Sergei Loznitsa’s archive documentary about the 1946 Nazi war trials is a powerfully resonant testimony

THE KIEV TRIAL

Source: Atoms & Void

‘The Kiev Trial’

Dir/scr: Sergei Loznitsa. Netherlands/Ukraine. 2022. 106mins

Sergei Loznitsa has been raiding the archives again. After presenting Second World War aerial bombing documentary The Natural History Of Destruction at Cannes less than four months ago, the prolific Ukrainian director brings his latest found-footage work to Venice in an out of Competition slot. And it’s an absorbing, timely work, which touches on a question that is fresh in the minds of many of his countrymen today: how best to bear witness to crimes of war, and how to separate revenge from retribution. 

There’s a feeling that the three hours of footage uncovered here has been waiting for three-quarters of a century for someone like Loznitsa to come along and draw out both its historical significance and its contemporary resonance

Based on archive material uncovered by the director during the production of his 2021 documentary Babi Yar. Context, Loznitsa’s latest work gives the audience a front-row seat in what has become known as the ‘Ukrainian Nuremberg’ – a trial of 15 Nazis and their collaborators that took place in Kiev in January 1946.

One of the fascinating aspects of Loznitsa’s film is that it’s a ‘remix’ of material that was shot during the trial by a professional troupe from the Moscow Central Documentary Studio, which then languished in archives in Moscow and Kiev. Despite the formality of the Soviet documentary style of the time, those 1940s camera operators clearly had an interest in the human drama that was unfolding here. They used a resourceful range of fixed angles to frame the court officials, the defendants, those who were called to bear witness, and the members of the audience in the packed courtroom – some straining to catch a glimpse, some watching through opera glasses, all seemingly touched by a sense of occasion. The film reminds us how important such trials can be for the affirmation of a collective identity.

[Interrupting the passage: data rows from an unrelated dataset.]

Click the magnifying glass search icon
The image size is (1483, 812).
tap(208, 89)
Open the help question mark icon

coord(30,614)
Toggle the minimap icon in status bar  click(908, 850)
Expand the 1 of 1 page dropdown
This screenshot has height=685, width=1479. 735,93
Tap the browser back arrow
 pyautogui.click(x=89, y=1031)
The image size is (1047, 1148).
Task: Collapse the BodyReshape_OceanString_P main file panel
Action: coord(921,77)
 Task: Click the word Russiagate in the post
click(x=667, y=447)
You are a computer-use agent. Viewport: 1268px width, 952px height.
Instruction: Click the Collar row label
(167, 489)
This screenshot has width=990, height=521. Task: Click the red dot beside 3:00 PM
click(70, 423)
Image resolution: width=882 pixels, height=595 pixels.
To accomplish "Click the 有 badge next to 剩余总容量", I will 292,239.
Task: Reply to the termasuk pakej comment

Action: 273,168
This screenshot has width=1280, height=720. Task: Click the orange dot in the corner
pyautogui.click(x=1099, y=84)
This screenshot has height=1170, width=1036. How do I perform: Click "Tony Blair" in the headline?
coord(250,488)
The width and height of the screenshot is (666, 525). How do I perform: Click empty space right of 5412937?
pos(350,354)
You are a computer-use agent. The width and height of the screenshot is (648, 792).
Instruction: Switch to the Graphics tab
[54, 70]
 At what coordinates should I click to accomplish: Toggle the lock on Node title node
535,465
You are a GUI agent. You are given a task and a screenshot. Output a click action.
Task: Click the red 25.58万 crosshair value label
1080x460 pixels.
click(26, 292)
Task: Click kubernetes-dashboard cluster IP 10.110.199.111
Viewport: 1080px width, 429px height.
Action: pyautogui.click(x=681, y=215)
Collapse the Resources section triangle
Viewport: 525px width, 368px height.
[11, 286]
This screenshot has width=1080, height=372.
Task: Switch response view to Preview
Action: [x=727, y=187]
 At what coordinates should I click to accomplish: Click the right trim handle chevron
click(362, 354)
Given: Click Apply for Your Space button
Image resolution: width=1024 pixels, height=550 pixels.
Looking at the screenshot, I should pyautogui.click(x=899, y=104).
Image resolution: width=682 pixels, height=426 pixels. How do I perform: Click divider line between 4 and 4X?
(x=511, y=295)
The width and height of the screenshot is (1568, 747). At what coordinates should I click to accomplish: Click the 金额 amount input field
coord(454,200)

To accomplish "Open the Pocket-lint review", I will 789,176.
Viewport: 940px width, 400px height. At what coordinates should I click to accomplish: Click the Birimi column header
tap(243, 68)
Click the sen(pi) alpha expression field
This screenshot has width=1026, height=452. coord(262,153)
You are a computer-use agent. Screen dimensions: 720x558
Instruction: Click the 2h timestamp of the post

The director and his team restored the original footage and the sound, and Loznitsa – who also gets a ‘writer’ credit – edited it and added title cards. He’s not new to this game, having used a very similar method in The Trial (2018) and State Funeral (2019), but with The Kiev Trial in particular there’s a feeling that the three hours of footage uncovered here has been waiting for three-quarters of a century for someone like Loznitsa to come along and draw out both its historical significance and its contemporary resonance.

Pared-back intertitles inform without comment, telling us simply the names of the court officials, witnesses and defendants, and the atrocities the latter are accused of. Filmed from the side as they take the witness stand, the German officers mostly respond to the questioning of the military tribunal in a matter-of-fact way – an impression that will be reinforced for non-German speakers by the gap between their un-subtitled testimony (when we have time to observe their manner, unencumbered by the knowledge of what the are saying) and the subtitled court interpreter’s translation.

The delay somehow makes these deadpan descriptions of operations where whole villages were wiped out all the more devastating. Twice, separate defendants are asked why they shot children, too. One – and the contemporary echoes are not lost on us – talks about the need to get rid of the local population in order to create ‘lebensraum’ or ‘living space’ for the occupiers. The other says the kids were simply in the way, “all running around the village”.

In his thoughtful edit, Loznitsa applies an incremental approach, saving some of the most heart-stopping testimony – connected with the September 1941 massacre of Jews in the Babi Yar ravine near Kiev – for the film’s last half hour. (Like Babi Yar. Context, The Kiev Trial was produced in conjunction with the Babyn Yar Holocaust Memorial Centre). The Kiev Trial doesn’t end there, but with an execution by hanging in a crowded square in central Kiev. It’s a powerfully uncomfortable and ambivalent conclusion, one that warns us about the dangers of turning payback into public spectacle. 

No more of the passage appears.